In 1922, Representative Silbert introduced a bill that would allow the state to remove the painting. Several religious groups testified in the Massachusetts General Court, the state legislature, spoke in favor of the bill. The bill passed the Massachusetts House of Representatives on June 6, 1922, and passed the Massachusetts Senate on June 9. The bill would have permitted the Massachusetts Department of Education to seize the painting through eminent domain. However, questions were raised as to whether the bill violated the Constitution of Massachusetts, and the Department of Education could not find a suitable place to exhibit Synagogue. The bill was struck down as unconstitutional and repealed in 1924. The same year, an unidentified person smeared an ink-like fluid on the painting.

=== Defense and Sargent's response ===
Sargent himself, averse to controversy and public statements, said little to the press about the controversy. One Boston newspaper reported in 1922 that he "made it known through a friend that no reflection on the Jewish race was intended." Privately, he asserted that the painting was justified due to its medieval precedent, and expressed gratitude that the library allowed it to remain.

After the installation of Synagogue, the final panel of the cycle, a representation of the Sermon on the Mount, was never installed. Although it could be argued that Sargent’s death caused the mural to remain unfinished, Promey notes that Sargent never tried to collect his final payment for the mural, pointing towards the fact that he had stopped working on it.

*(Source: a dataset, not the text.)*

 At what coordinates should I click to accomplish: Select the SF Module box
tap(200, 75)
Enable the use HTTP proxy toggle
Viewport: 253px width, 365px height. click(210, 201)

The American Fine Art Society, following the controversy, passed a resolution defending Sargent, and American Art News wrote that, "whether judiciously chosen or not, the subject was historically correct. It belonged logically in the series."

== Present status ==
The painting remains visible in the Boston Central Library today. Starting in 2003, Harvard Art Museums' Straus Center for Conservation commenced a restoration of the Sargent murals, which was completed in 2004. As part of the renovation, signs explaining the murals were installed alongside the artwork. When the murals were restored, BPL president Bernie Margolis invited several Jewish leaders to observe Synagogue. The Boston Globe wrote that not only had the controversy over the mural largely been forgotten—several Jewish leaders did not even know what the mural depicted until they were informed about it—but there were also no active calls to remove Synagogue, even among Jewish groups.